Vor dem Hintergrund der noch immer laufenden Untersuchungen wurde auf der digitalen Hauptversammlung beschlossen, die Entlastung des Vorstands auf die Hauptversammlung im kommenden Jahr zu verschieben. Die Mehrheit der Aktionärinnen und Akionäre folgte damit dem neuen Aufsichtsratschef Andreas Wiele. Der Aufsichtsrat behalte sich vor, mögliche Schadenersatzansprüche gegen Vorstandsmitglieder gegebenenfalls zu prüfen, erklärte Wiele zuvor.

Bemerkenswert: Dessen Vorgänger Werner Brandt wurde von den Aktionärinnen und Aktionären nicht entlastet. Auf der Hauptversammlung stimmten nur 47,19 Prozent für seine Entlastung, gegen die Entlastung votierten 52,81 Prozent. Es ist ein bemerkenswerter Vorgang, schließlich kommt es nur selten vor, dass ein Vorstand oder Aufsichtsrat nicht entlastet wird. Die Verweigerung hat zwar rechlich gesehen zunächst keine großen Auswirkungen, ist aber mindestens Ausdruck der Unzufriedenheit mit Brandts Arbeit.

ProSiebenSat.1-Hauptversammlung 2022 © ProSiebenSat.1 Die Hauptversammlung von ProSiebenSat.1 fand auch in diesem Jahr wieder digital statt.

Der langjährige Aufsichtsratsvorsitzende von ProSiebenSat.1 hatte den Einstieg des Medienkonzerns Mediaforeuropa (MFE) stets kritisch gesehen und in der Vergangenheit unter anderem erklärt, "keinen Mehrwert" in Form einer Fusion erkennen zu können. Sein Nachfolger Andreas Wiele ist im Umgang mit den Italienern ebenso wie der neue Vorstandsvorsitzende Bert Habets, der vor einem halben Jahr überraschend auf Rainer Beaujean folgte, deutlich offener. Und das ist wohl auch nötig, schließlich ist der Einfluss der Medienholding, die sich an eine Beteiligung von 30 Prozent heranpirscht, zuletzt deutlich gewachsen. 

Dieser Einfluss schlägt sich auch mit Blick auf die künftige Besetzung des Aufsichtsrats nieder: Wie erwartet nimmt MFE nun zwei Sitze in dem Gremium ein. Neben der ehemaligen NBCUniversal-Managerin Katharina Behrends, die inzwischen als General Managerin für die deutschsprachige Region bei MFE fungiert, wurde am Freitag auch der Markenmanager Thomas Ingelfinger, der ebenfalls dem italienischen Konzern zugerechnet wird, in das Gremium gewählt. Beide erhielten jeweils mehr als 99 Prozent der abgegebenen Stimmen. Neu im Aufsichtsrat sind darüber hinaus auch Katrin Burkhardt und Cai-Nicolas Ziegler.

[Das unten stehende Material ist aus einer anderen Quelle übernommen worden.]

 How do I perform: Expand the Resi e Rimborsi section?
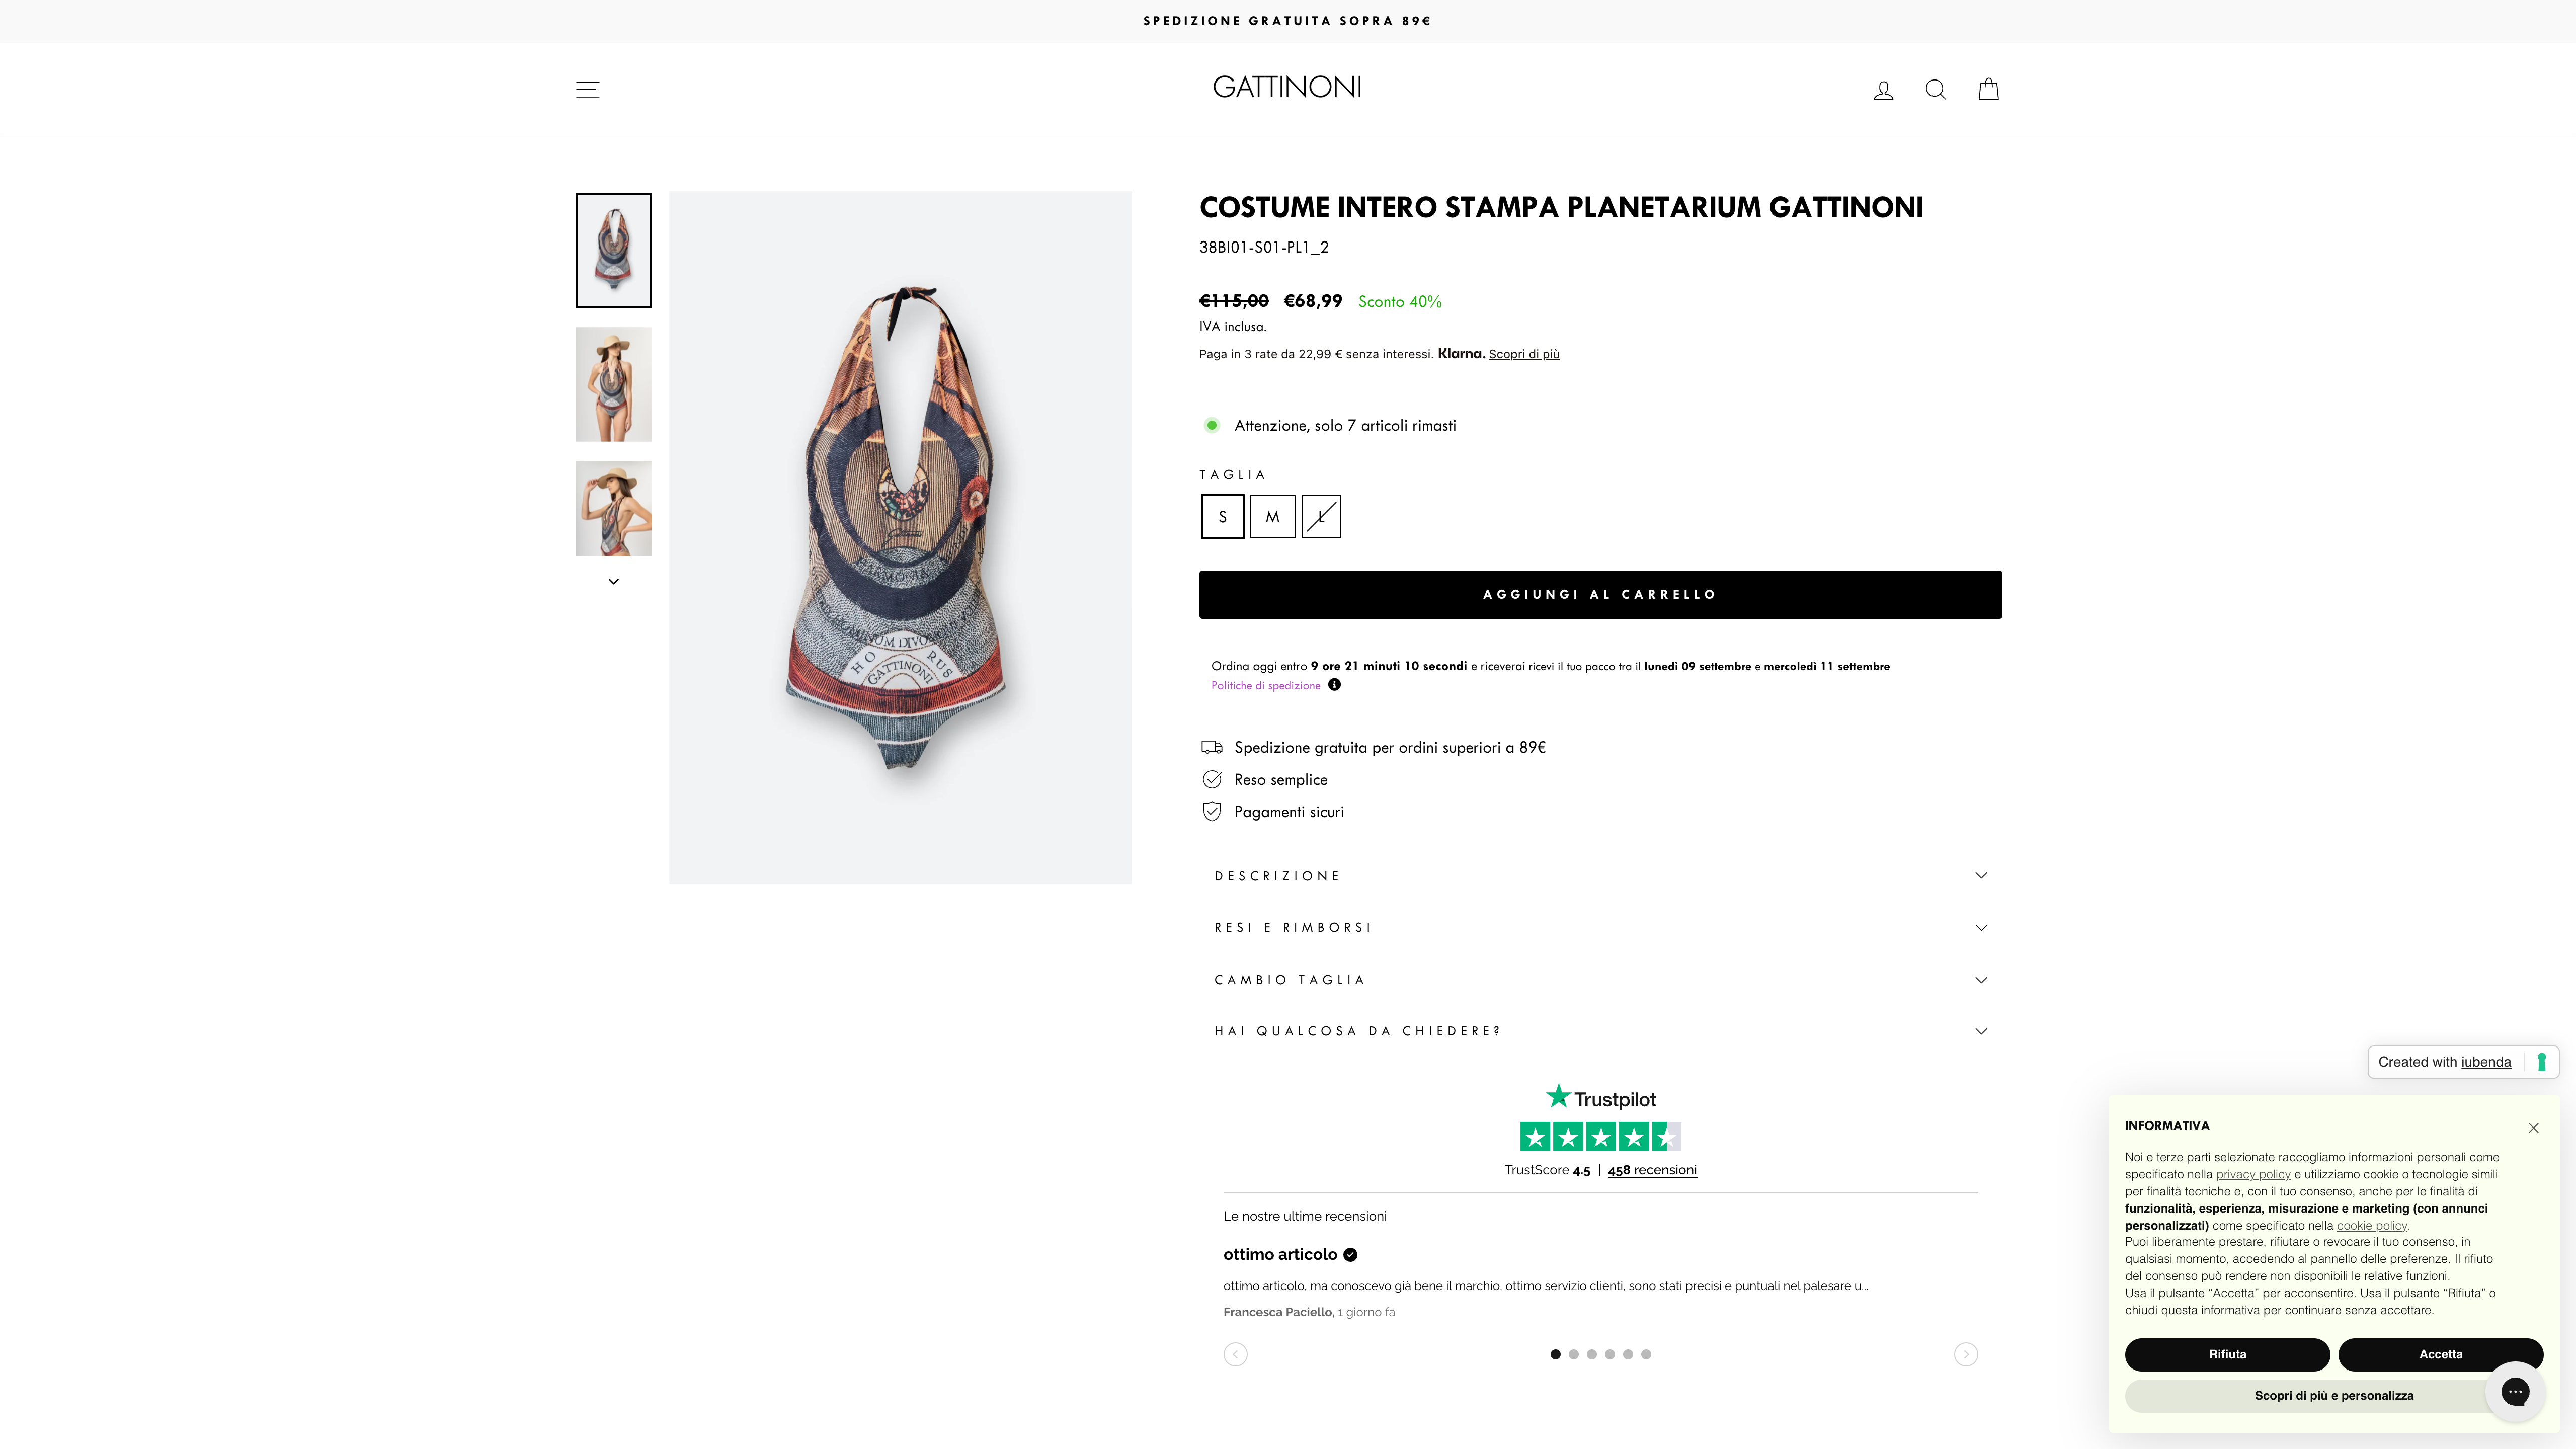[1600, 928]
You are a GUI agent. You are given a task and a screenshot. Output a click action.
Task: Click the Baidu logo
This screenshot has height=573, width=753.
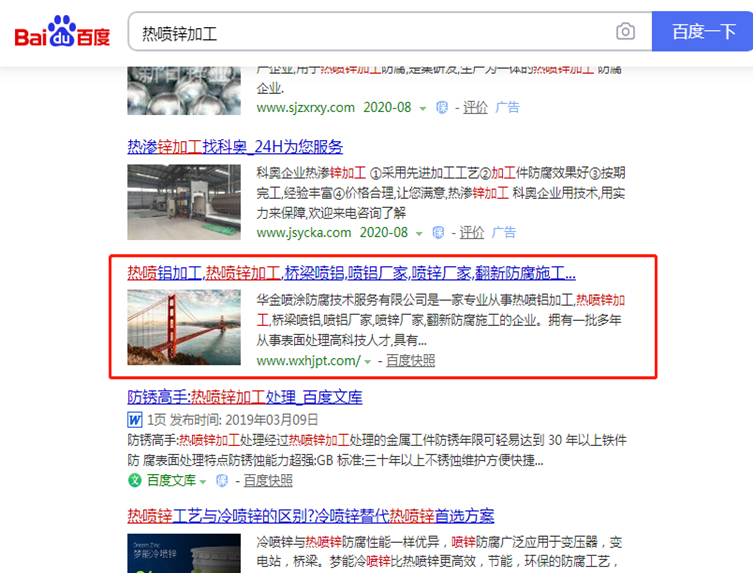coord(62,31)
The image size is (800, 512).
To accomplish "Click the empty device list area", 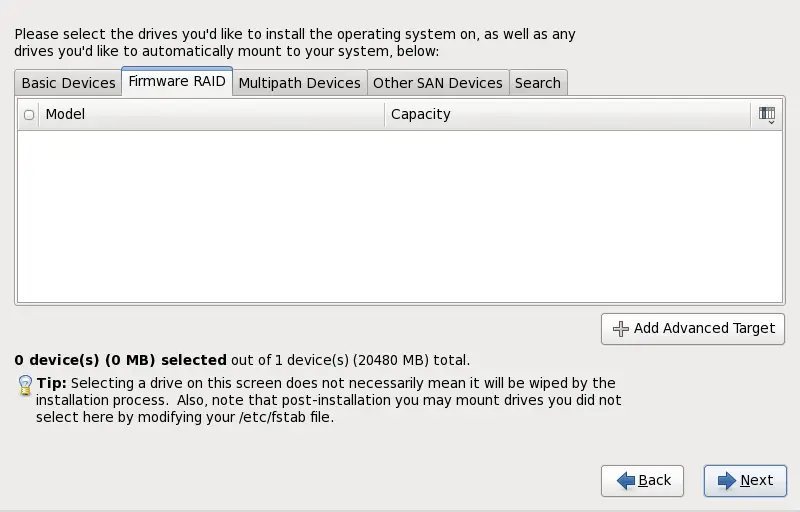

"Nicht enden wollende Serie aus Komik und Horror"

Zuvor war ProSiebenSat.1 auf der Hauptversammlung von Aktionärinnen und Aktionären stark kritisiert worden. "ProSieben macht den Eindruck einer schlecht produzierten Reality-Show - eine nicht enden wollende Serie aus Komik und Horror", erklärte Andreas Thomae von der Fondsgesellschaft Deka Investment. "Wir Aktionäre sind gezwungen, uns alles in voller Länge anzuschauen und am Ende müssen wir auch noch die Zeche bezahlen." Thomae kritisierte, dass es in dem Unternehmen zugehe "wie im Taubenschlag" und verwies auf fünf Vorstandschefs und vier Finanzchefs in fünf Jahren.

Tatsächlich sind die Herausforderungen immens - nicht nur mit Blick auf die weiter unsichere Lage bei Jochen Schweizer mydays, sondern auch hinsichtlich des noch immer schwächelnden Werbemarktes. CEO Bert Habets hatte am Freitag in seiner Rede auf der Hauptversammlung erklärt, dass sich die Belastung auch im zweiten Quartal fortsetzen werde, "wenngleich bereits etwas weniger ausgeprägt" (DWDL.de berichtete). Mit Blick auf den weiteren Verlauf des Jahres gab sich Habets aber betont optimistisch. So habe man im Juni bereits "wesentlich Verbesserungen in den Werbebuchungen im Vergleich zu den Vormonaten gesehen", sagte er. Für die zweite Jahreshälfte rechne ProSiebenSat.1 daher mit einer "spürbaren Erholung" des Werbegeschäfts.